Cruz said Sanz and Watson made the decision to buy the equipment and that he had assumed they were involved in the grassroots programme, based on email communication about the order they were copied into.

Bruce Blake, pictured at a 2013 press conference.

In an email instructing Cruz to make the payments, Sanz had attached the three invoices together with a bill of lading that, the jury was shown, related to an entirely different invoice.

The finance supervisor said he did not question the three invoices but confirmed that they had not been part of the organisation’s budget.

Cruz said he only checked whether any items had been received in return for the payments when a member of CONCACAF in charge of executing the development programmes asked what had been ordered and delivered.

Cashflow spreadsheet on Watson’s computer

The Crown had told the jury earlier that day that investigators had seized a tablet computer, a laptop and several storage devices during the search of Watson’s premises.

On the tablet, they recovered a document titled ‘Forward Activity’ created by Watson that details various cash inflows and outflows, including a payment of $1.54 million received from CONCACAF. Outgoing payments covered, among other things, $600,000 to CIFA, which it is alleged was later presented by Watson as a loan from Forward Sports using a fake loan agreement.

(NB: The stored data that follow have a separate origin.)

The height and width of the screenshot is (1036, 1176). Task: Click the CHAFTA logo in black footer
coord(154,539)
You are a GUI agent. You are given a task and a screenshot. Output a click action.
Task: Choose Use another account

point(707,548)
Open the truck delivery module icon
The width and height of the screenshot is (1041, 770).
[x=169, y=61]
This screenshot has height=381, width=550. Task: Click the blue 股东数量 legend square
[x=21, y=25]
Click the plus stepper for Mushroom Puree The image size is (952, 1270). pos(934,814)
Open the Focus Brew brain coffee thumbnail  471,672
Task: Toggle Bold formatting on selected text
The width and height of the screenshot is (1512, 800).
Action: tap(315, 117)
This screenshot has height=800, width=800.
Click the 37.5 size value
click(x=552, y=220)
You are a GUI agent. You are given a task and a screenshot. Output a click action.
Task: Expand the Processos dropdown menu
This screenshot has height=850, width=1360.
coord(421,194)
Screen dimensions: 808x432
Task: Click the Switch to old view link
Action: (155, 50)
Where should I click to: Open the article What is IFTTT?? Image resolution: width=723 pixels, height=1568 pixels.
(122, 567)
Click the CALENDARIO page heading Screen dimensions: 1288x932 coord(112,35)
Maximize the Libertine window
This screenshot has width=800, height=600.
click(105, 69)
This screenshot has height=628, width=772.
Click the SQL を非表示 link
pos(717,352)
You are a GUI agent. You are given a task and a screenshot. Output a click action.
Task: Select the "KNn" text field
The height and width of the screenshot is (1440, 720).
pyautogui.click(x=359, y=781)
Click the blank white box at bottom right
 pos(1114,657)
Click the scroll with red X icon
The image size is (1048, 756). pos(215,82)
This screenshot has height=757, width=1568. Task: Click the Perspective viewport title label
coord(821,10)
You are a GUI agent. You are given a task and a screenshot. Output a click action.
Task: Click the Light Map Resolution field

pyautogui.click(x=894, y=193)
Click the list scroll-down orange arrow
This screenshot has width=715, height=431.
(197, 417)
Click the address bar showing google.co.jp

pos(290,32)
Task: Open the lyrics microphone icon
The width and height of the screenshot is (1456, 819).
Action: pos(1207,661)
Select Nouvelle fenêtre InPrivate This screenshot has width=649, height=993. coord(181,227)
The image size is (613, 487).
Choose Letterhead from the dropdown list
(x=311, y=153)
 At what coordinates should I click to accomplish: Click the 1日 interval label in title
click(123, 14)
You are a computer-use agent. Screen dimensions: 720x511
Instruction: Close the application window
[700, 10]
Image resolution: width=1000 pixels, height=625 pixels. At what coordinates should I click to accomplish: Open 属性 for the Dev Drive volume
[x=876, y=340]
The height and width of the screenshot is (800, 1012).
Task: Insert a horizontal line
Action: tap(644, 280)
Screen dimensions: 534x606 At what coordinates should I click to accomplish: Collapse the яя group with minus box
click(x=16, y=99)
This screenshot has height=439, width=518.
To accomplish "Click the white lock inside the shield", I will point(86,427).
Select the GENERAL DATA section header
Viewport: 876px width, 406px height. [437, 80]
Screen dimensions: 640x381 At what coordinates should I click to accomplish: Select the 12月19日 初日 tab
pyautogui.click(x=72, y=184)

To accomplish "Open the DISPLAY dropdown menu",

According to Crown prosecutor Eloise Marshall, QC, the document shows the evidence includes not just the documentation provided by banks and emails, but that “even Mr. Watson was keeping a tally of what he was spending that stolen money on”.

During the interview with police following his arrest, Watson stayed silent, the jury heard.

Instead, he provided a written statement denying committing any offences and stating that he would remain silent, because he distrusted the investigators and doubted their impartiality.

Blake, in contrast, did provide answers in three police interviews, during which “he continued to deny any involvement in anything dishonest, saying it was all Mr. Watson and Mr. [Jeffrey] Webb,” the prosecutor said.

She said Blake told police that he knew about the Panama companies, believing it to be a partnership between Watson and Forward Sports.

But, Marshall said, Blake lied during questioning when he stated he had informed CIFA’s auditors about Watson’s interest in the companies.